Commercial Surveillance State

Blame the marketers.
Justin Sullivan/Getty Images

The tactics of carefully targeted, data-driven manipulation—though innovative and destabilizing—are not entirely new. They predate the existence of Cambridge Analytica, and Facebook, and the contemporary notion of “fake news” itself. For decades, digital marketers—working in both commercial and political domains—have been perfecting models for using consumer data to identify and manipulate decision-making vulnerabilities. New marketing techniques have been developed with an astounding level of sophistication and duplicity: the particular exploits of Cambridge Analytica and its contemporaries depend upon a matrix of data collection and targeted communications, the primary purpose of which is not to influence politics but to increase the power of marketing. Call it an infrastructure for commercial surveillance: the technologies, companies, and, importantly, public policies that enable behavioral engineering over digital networks. One of the central threads of today’s internet is a shared capacity among businesses to collect and exchange user information.1 In the ocean of big data, no company is an island.

In her investigative reporting for the Guardian earlier this year, Carole Cadwalladr revealed how Cambridge Analytica partners with digital marketers and tech companies at key stages in its workflow. Detailed consumer information is readily obtained from any number of commercial data brokers. Firms like Experian and Acxiom compile rich profiles on literally all US households and specialize in merging disparate data sets in order to make them actionable for their clients. To collect information firsthand, Cambridge Analytica need only tap into a platform like Facebook, which also serves a means for distributing targeting messages. The entanglement is deep enough that it is hard to imagine how Cambridge Analytica could function without access to commercial data pipelines and communication channels.

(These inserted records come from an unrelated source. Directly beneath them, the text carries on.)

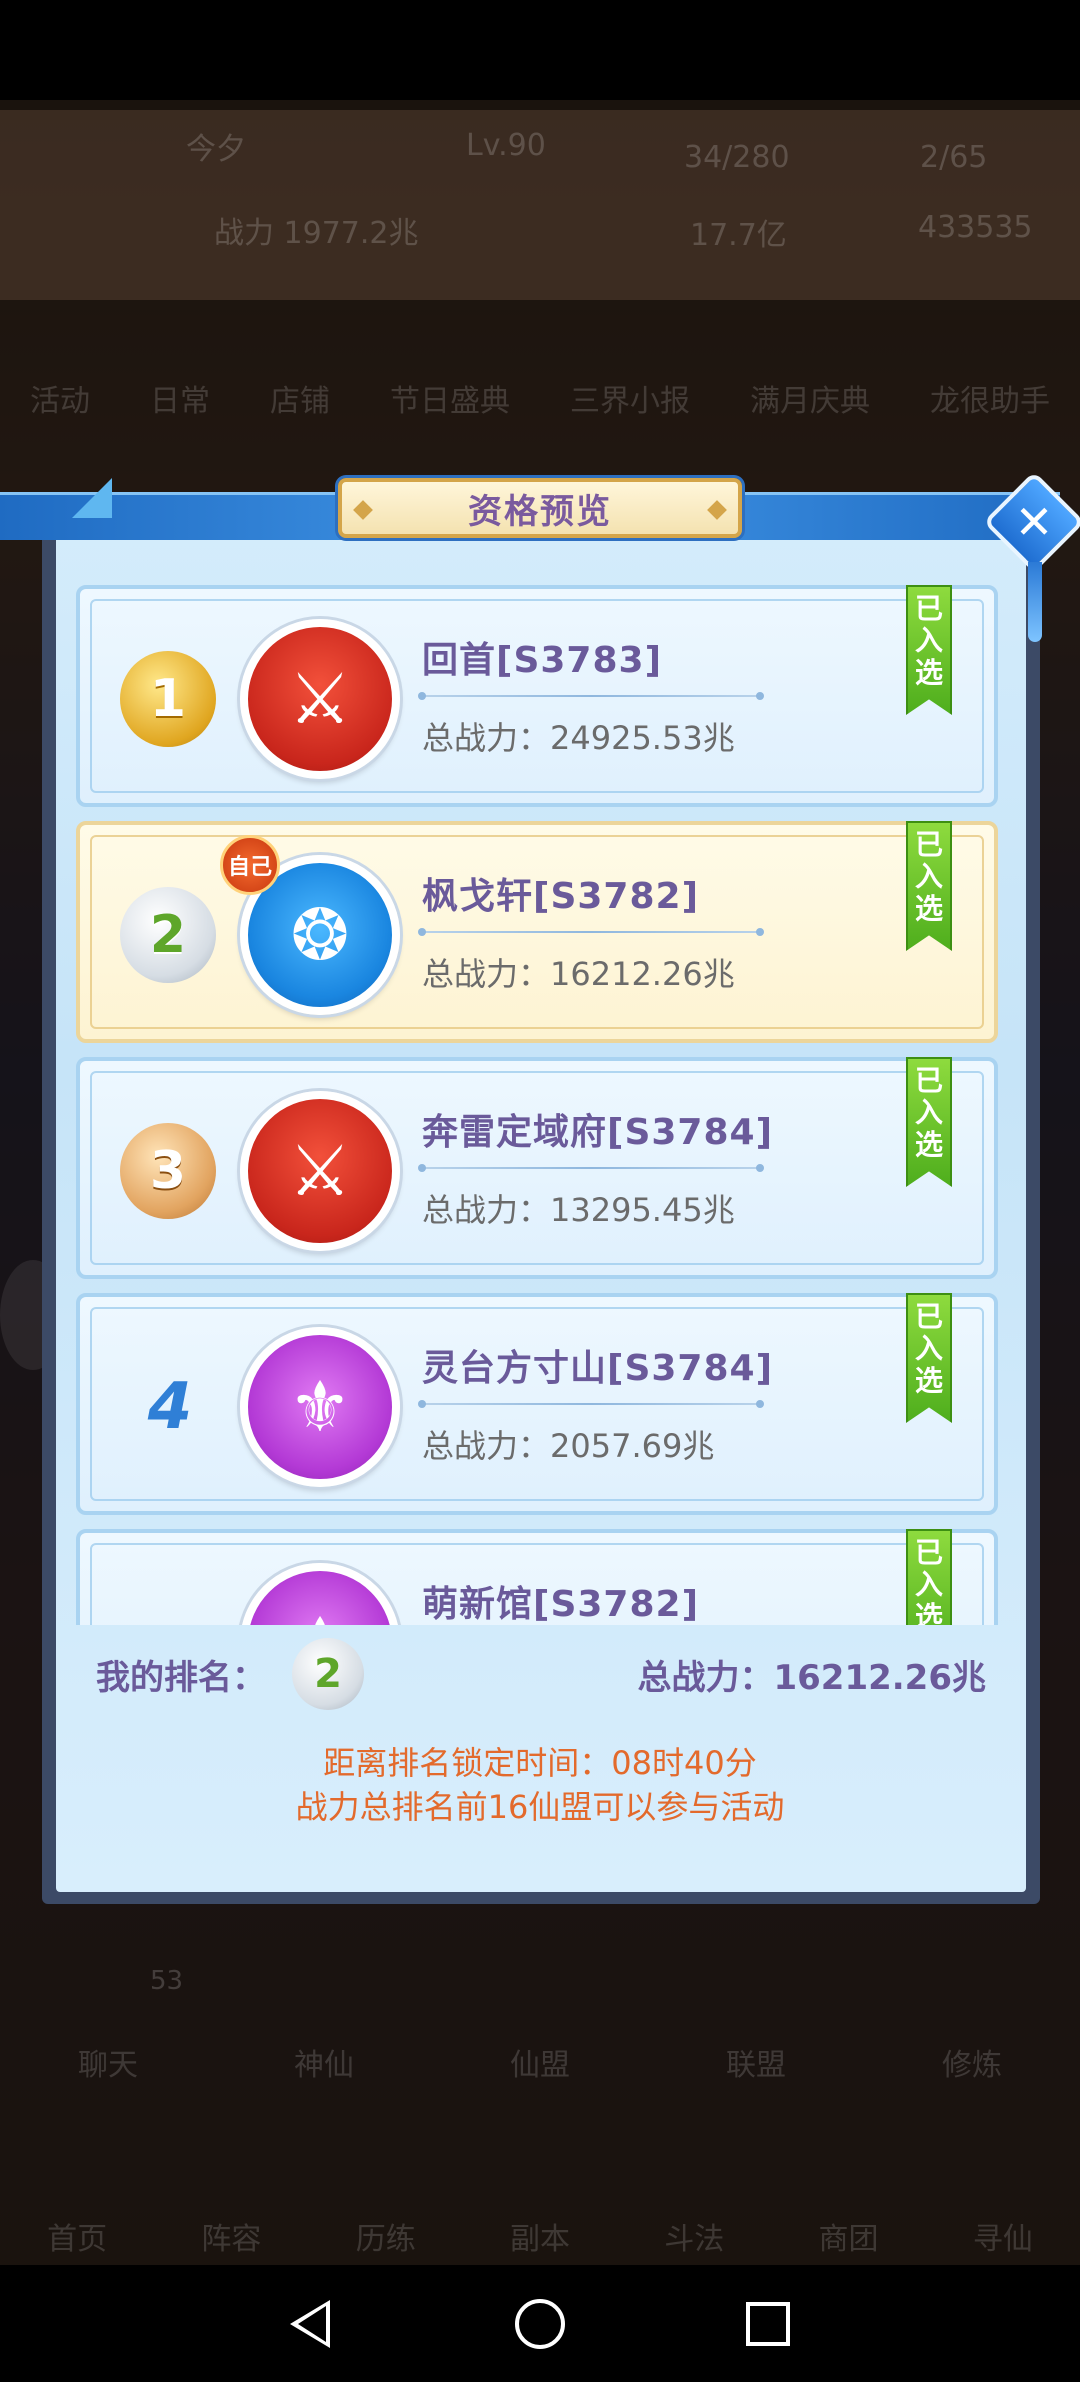  I want to click on ranking-entry: 1 ⚔ 回首[S3783] 总战力：24925.53兆 已入选, so click(537, 696).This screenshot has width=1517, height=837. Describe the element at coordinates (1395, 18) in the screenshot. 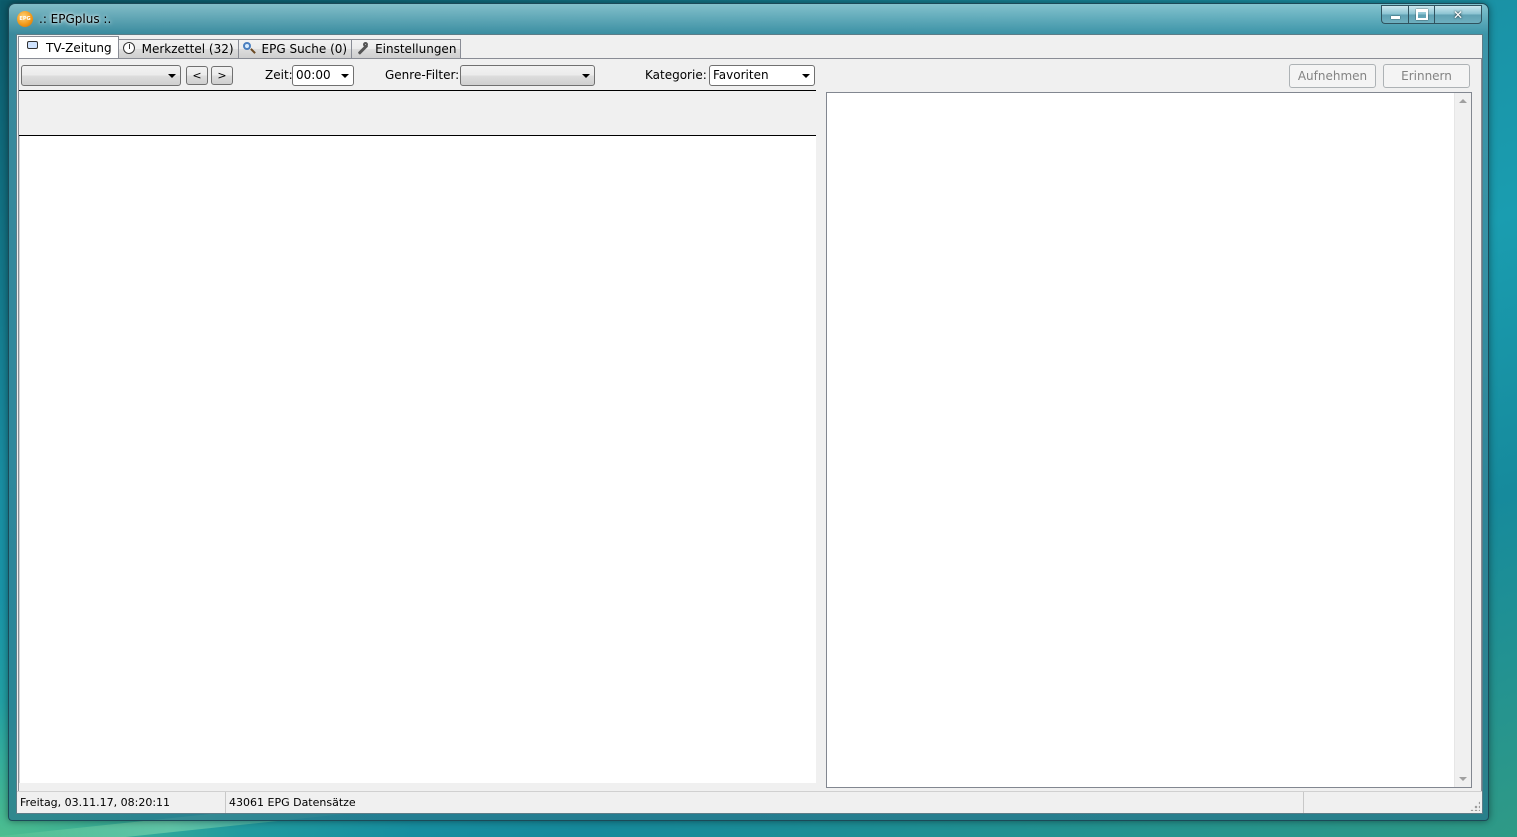

I see `minimize-icon` at that location.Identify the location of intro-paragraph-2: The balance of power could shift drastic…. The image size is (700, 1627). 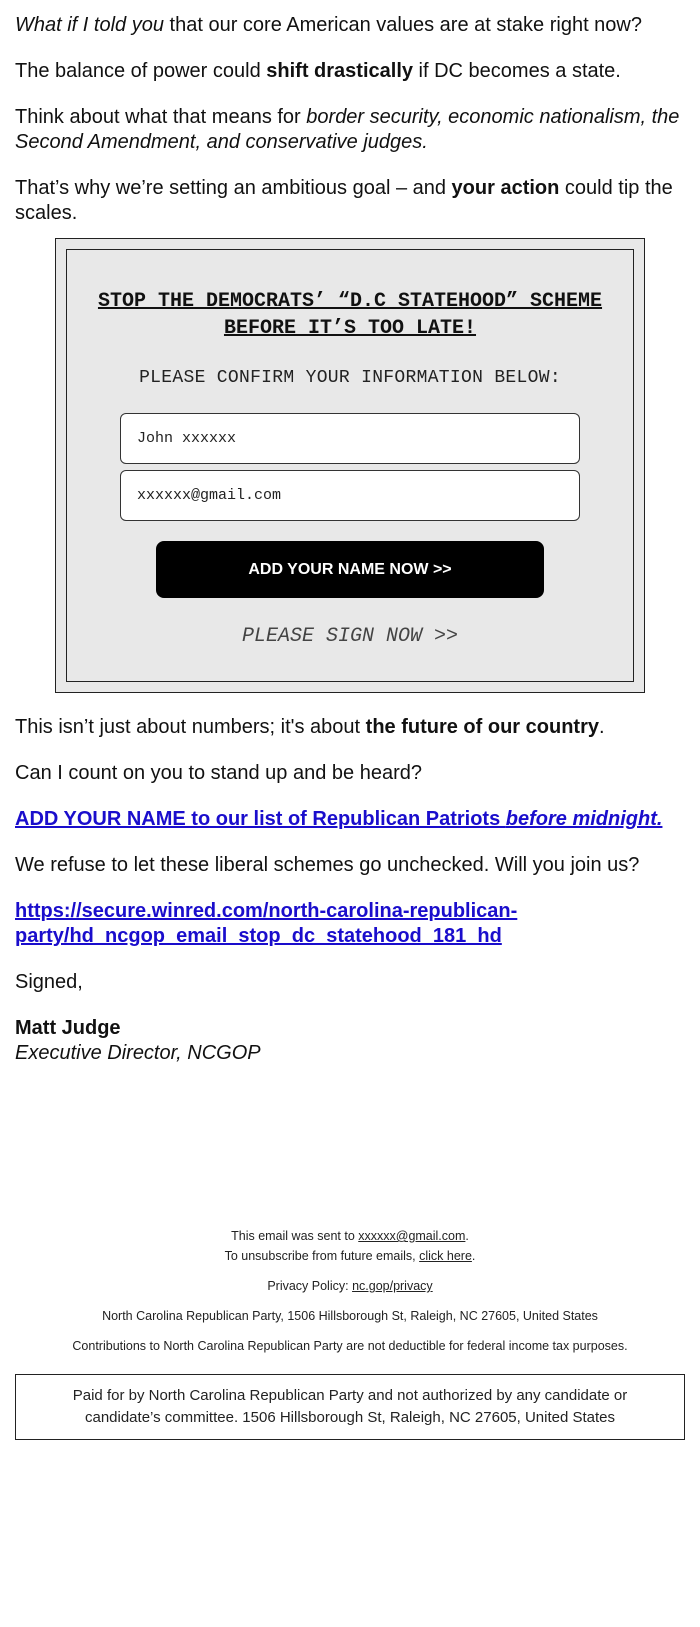
(350, 72).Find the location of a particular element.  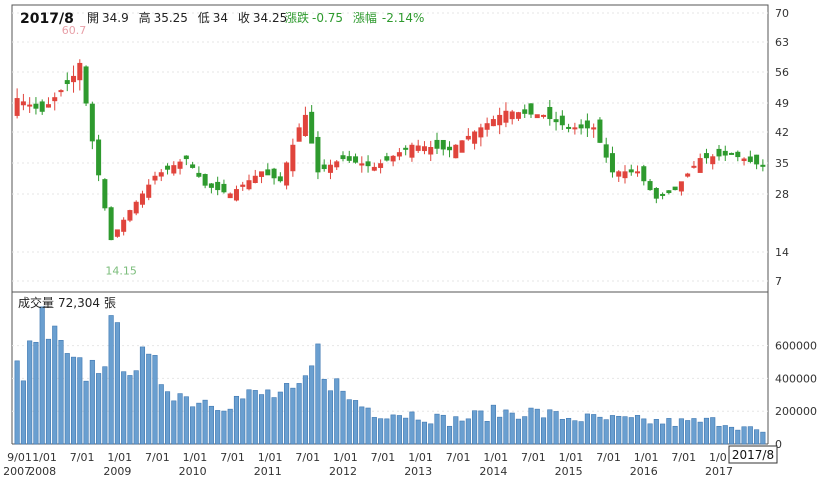

volume-tick-label: 600000 is located at coordinates (796, 346). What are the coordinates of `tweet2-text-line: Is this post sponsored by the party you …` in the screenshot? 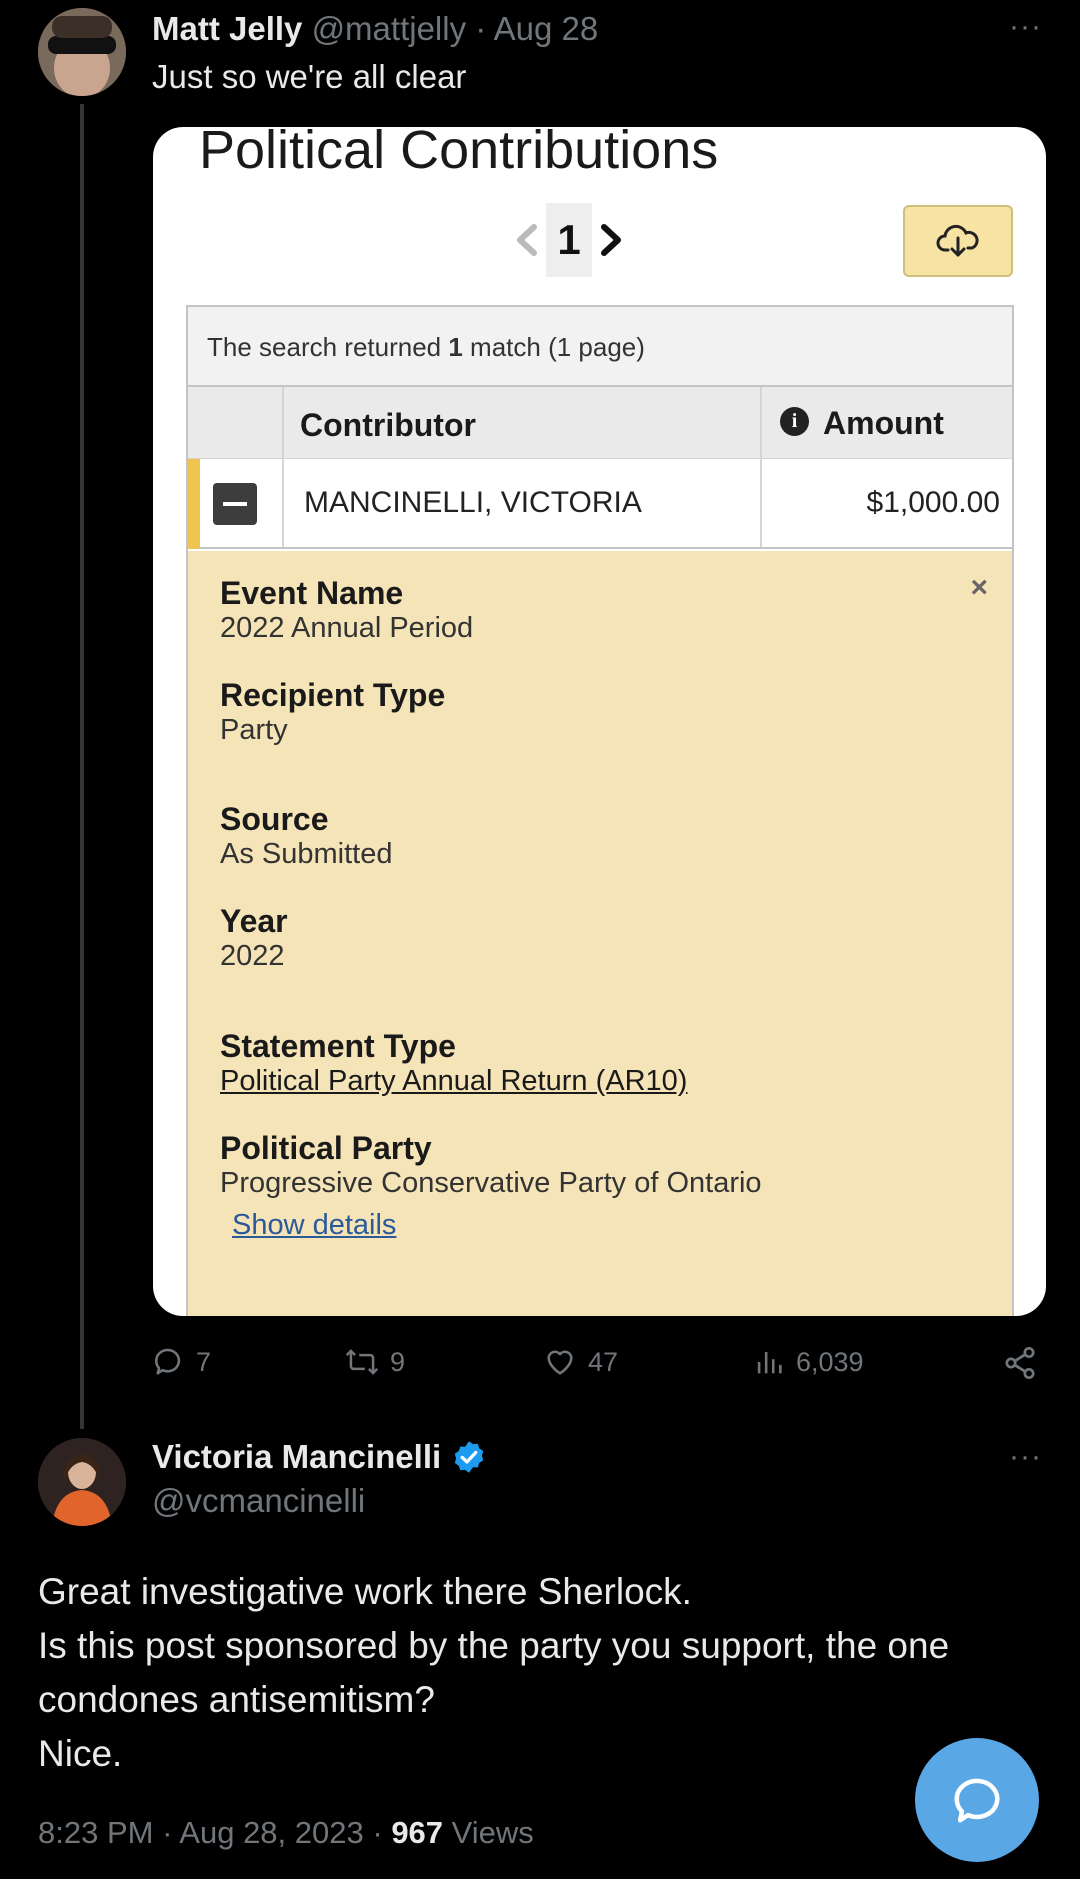 It's located at (494, 1672).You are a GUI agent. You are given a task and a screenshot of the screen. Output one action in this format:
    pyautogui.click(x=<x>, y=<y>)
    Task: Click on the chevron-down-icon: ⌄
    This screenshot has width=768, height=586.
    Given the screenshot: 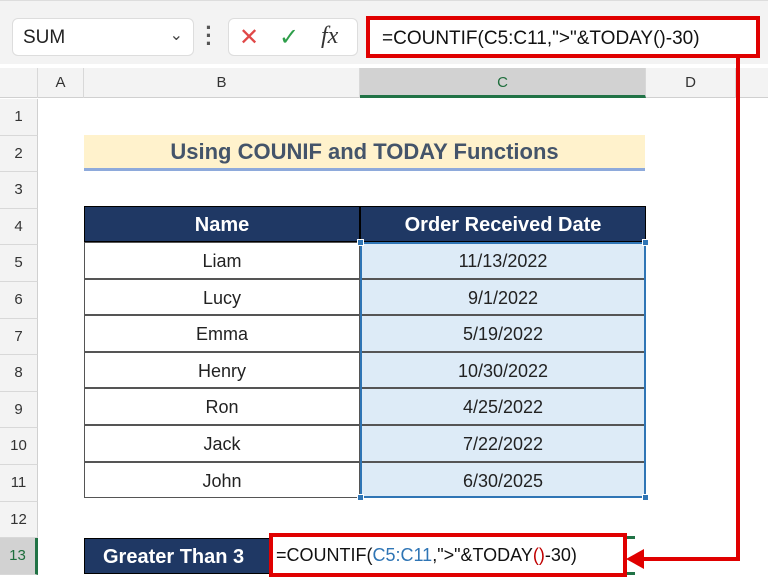 What is the action you would take?
    pyautogui.click(x=176, y=35)
    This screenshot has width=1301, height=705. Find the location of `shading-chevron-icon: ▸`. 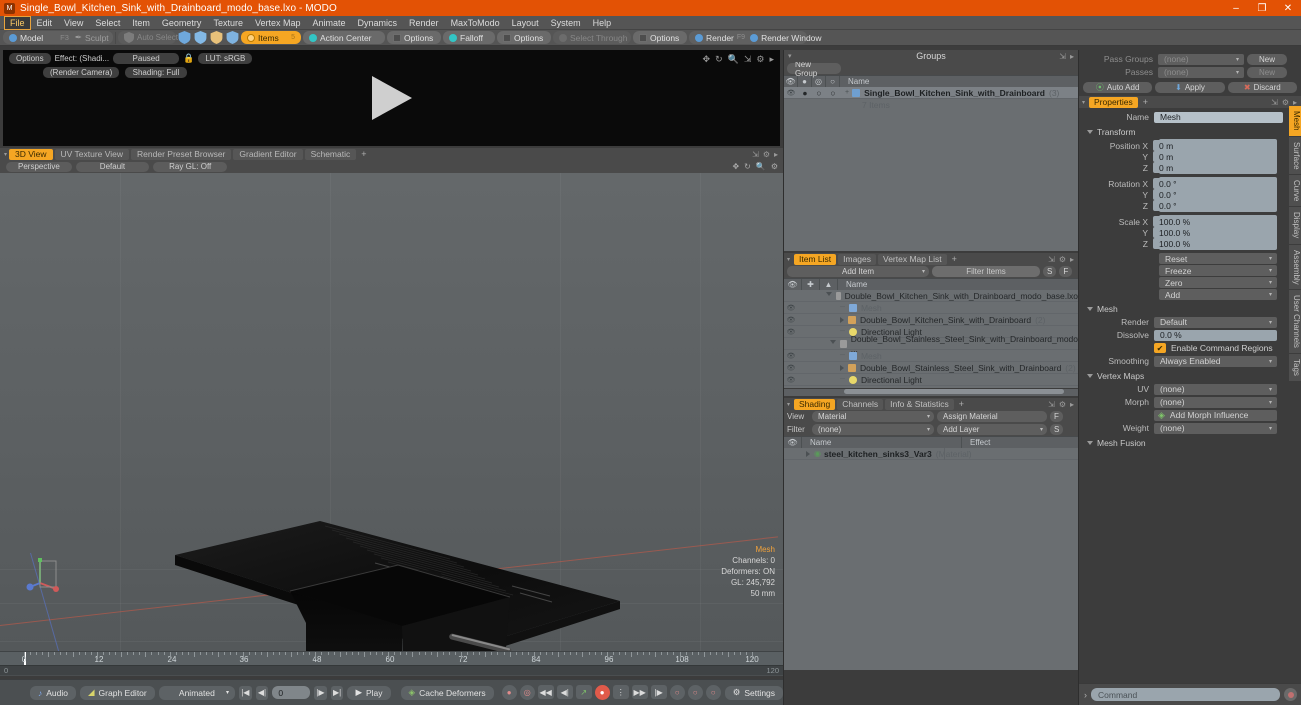

shading-chevron-icon: ▸ is located at coordinates (1072, 404).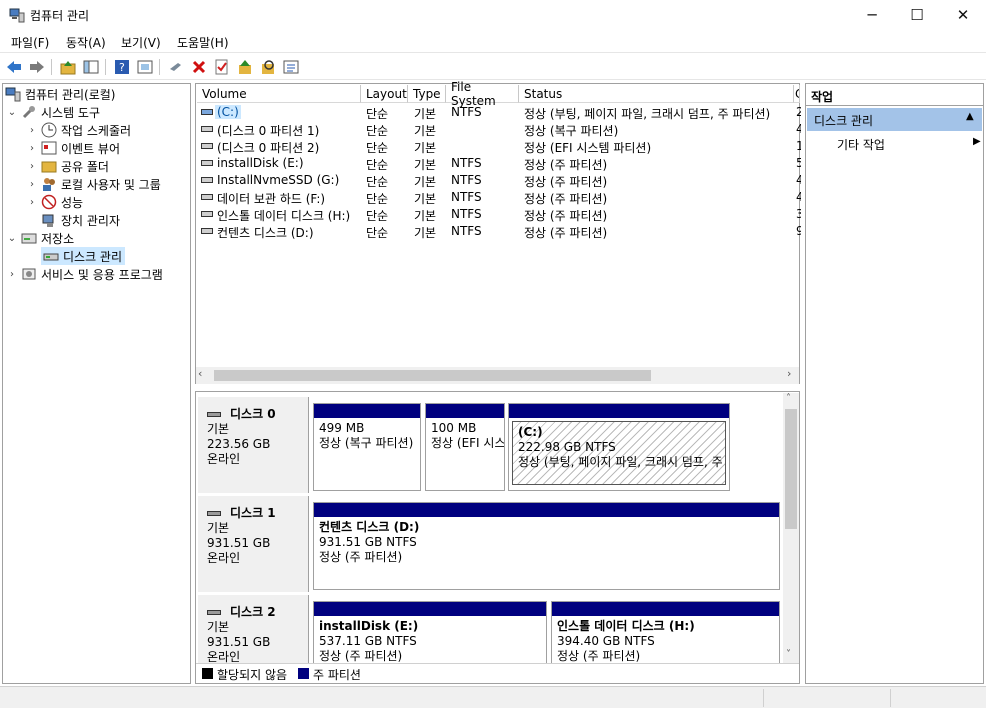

Today’s surveillance infrastructure represents nearly three decades of technical and political engineering. A range of marketing interests have steered the development of digital networks toward maximizing their consumer surveillance capacities, tilling the soil for political manipulation. From Cambridge Analytica to the Russian FSB, big data’s negative political externalities stem from the powerful influence of marketing over our communications systems. Going back at least to the emergence of radio broadcasting, marketers have seized upon successive communications platforms, exerting considerable effort to bring them into alignment with the needs of business.